• [Stored items]

╭──

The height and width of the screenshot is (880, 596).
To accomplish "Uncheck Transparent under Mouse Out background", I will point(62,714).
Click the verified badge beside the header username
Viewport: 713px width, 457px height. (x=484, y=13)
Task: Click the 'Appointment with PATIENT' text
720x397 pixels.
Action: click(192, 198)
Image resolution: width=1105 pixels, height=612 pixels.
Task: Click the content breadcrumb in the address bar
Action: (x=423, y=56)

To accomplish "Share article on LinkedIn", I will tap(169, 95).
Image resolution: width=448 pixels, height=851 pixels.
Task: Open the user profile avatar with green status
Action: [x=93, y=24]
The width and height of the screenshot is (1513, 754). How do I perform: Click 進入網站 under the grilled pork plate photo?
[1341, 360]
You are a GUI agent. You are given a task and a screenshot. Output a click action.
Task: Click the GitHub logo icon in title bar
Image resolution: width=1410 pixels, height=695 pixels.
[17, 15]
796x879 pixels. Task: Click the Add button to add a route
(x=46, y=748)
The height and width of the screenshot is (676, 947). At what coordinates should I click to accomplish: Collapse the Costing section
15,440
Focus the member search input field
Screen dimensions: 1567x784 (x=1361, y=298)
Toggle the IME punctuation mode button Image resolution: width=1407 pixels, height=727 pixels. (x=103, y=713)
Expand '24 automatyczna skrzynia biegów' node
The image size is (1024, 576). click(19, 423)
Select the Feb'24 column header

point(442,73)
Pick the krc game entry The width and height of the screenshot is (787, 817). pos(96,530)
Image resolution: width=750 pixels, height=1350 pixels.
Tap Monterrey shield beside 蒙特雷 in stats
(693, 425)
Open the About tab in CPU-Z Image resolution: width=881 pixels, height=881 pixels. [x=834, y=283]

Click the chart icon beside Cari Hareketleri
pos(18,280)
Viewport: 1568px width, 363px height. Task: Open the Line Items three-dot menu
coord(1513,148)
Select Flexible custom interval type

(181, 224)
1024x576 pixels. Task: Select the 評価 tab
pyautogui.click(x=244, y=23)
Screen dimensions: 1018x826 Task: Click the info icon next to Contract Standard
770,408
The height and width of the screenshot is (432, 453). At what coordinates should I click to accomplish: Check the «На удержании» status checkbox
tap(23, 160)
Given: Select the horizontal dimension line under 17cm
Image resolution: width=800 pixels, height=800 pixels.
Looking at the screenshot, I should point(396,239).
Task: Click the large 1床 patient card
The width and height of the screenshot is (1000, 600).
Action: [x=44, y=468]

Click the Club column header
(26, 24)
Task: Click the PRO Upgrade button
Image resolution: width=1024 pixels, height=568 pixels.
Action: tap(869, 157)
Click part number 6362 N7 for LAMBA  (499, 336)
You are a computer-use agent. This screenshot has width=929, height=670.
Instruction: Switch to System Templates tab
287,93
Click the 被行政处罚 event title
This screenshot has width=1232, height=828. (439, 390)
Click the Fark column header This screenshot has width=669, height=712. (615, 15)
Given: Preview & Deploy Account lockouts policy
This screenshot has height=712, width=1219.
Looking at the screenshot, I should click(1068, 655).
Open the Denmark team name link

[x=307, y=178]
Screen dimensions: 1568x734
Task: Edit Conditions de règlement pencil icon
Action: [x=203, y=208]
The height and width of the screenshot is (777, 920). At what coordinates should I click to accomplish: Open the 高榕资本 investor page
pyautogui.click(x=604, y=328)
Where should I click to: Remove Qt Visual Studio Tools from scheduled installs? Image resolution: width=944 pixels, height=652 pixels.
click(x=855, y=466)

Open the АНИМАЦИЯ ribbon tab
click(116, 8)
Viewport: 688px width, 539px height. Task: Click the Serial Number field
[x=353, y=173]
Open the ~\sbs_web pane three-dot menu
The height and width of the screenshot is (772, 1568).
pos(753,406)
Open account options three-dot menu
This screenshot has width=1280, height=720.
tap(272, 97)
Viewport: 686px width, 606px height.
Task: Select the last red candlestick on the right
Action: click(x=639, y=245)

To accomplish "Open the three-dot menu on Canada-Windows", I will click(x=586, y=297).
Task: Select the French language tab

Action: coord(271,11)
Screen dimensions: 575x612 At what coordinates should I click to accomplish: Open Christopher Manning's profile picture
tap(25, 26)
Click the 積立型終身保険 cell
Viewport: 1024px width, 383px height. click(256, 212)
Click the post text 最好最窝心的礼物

╰──

• [Instructions to follow]
All of the data above should be reproduced verbatim.

• [Expected answer]
The height and width of the screenshot is (880, 596).
To accomplish "Uncheck Transparent under Mouse Out background", I will point(62,714).
Click the verified badge beside the header username
Viewport: 713px width, 457px height. (x=484, y=13)
Task: Click the 'Appointment with PATIENT' text
720x397 pixels.
Action: click(192, 198)
Image resolution: width=1105 pixels, height=612 pixels.
Task: Click the content breadcrumb in the address bar
Action: (x=423, y=56)

To accomplish "Share article on LinkedIn", I will tap(169, 95).
Image resolution: width=448 pixels, height=851 pixels.
Task: Open the user profile avatar with green status
Action: [x=93, y=24]
The width and height of the screenshot is (1513, 754). How do I perform: Click 進入網站 under the grilled pork plate photo?
[1341, 360]
You are a GUI agent. You are given a task and a screenshot. Output a click action.
Task: Click the GitHub logo icon in title bar
Image resolution: width=1410 pixels, height=695 pixels.
[17, 15]
796x879 pixels. Task: Click the Add button to add a route
(x=46, y=748)
The height and width of the screenshot is (676, 947). At what coordinates should I click to accomplish: Collapse the Costing section
15,440
Focus the member search input field
Screen dimensions: 1567x784 (x=1361, y=298)
Toggle the IME punctuation mode button Image resolution: width=1407 pixels, height=727 pixels. (x=103, y=713)
Expand '24 automatyczna skrzynia biegów' node
The image size is (1024, 576). click(19, 423)
Select the Feb'24 column header

point(442,73)
Pick the krc game entry The width and height of the screenshot is (787, 817). pos(96,530)
Image resolution: width=750 pixels, height=1350 pixels.
Tap Monterrey shield beside 蒙特雷 in stats
(693, 425)
Open the About tab in CPU-Z Image resolution: width=881 pixels, height=881 pixels. [x=834, y=283]

Click the chart icon beside Cari Hareketleri
pos(18,280)
Viewport: 1568px width, 363px height. Task: Open the Line Items three-dot menu
coord(1513,148)
Select Flexible custom interval type

(181, 224)
1024x576 pixels. Task: Select the 評価 tab
pyautogui.click(x=244, y=23)
Screen dimensions: 1018x826 Task: Click the info icon next to Contract Standard
770,408
The height and width of the screenshot is (432, 453). At what coordinates should I click to accomplish: Check the «На удержании» status checkbox
tap(23, 160)
Given: Select the horizontal dimension line under 17cm
Image resolution: width=800 pixels, height=800 pixels.
Looking at the screenshot, I should point(396,239).
Task: Click the large 1床 patient card
The width and height of the screenshot is (1000, 600).
Action: [x=44, y=468]

Click the Club column header
(26, 24)
Task: Click the PRO Upgrade button
Image resolution: width=1024 pixels, height=568 pixels.
Action: tap(869, 157)
Click part number 6362 N7 for LAMBA  (499, 336)
You are a computer-use agent. This screenshot has width=929, height=670.
Instruction: Switch to System Templates tab
287,93
Click the 被行政处罚 event title
This screenshot has width=1232, height=828. (439, 390)
Click the Fark column header This screenshot has width=669, height=712. (615, 15)
Given: Preview & Deploy Account lockouts policy
This screenshot has height=712, width=1219.
Looking at the screenshot, I should click(1068, 655).
Open the Denmark team name link

[x=307, y=178]
Screen dimensions: 1568x734
Task: Edit Conditions de règlement pencil icon
Action: [x=203, y=208]
The height and width of the screenshot is (777, 920). At what coordinates should I click to accomplish: Open the 高榕资本 investor page
pyautogui.click(x=604, y=328)
Where should I click to: Remove Qt Visual Studio Tools from scheduled installs? Image resolution: width=944 pixels, height=652 pixels.
click(x=855, y=466)

Open the АНИМАЦИЯ ribbon tab
click(116, 8)
Viewport: 688px width, 539px height. Task: Click the Serial Number field
[x=353, y=173]
Open the ~\sbs_web pane three-dot menu
The height and width of the screenshot is (772, 1568).
pos(753,406)
Open account options three-dot menu
This screenshot has width=1280, height=720.
tap(272, 97)
Viewport: 686px width, 606px height.
Task: Select the last red candlestick on the right
Action: click(x=639, y=245)

To accomplish "Open the three-dot menu on Canada-Windows", I will click(x=586, y=297).
Task: Select the French language tab

Action: coord(271,11)
Screen dimensions: 575x612 At what coordinates should I click to accomplish: Open Christopher Manning's profile picture
tap(25, 26)
Click the 積立型終身保険 cell
Viewport: 1024px width, 383px height. click(256, 212)
Click the post text 最好最窝心的礼物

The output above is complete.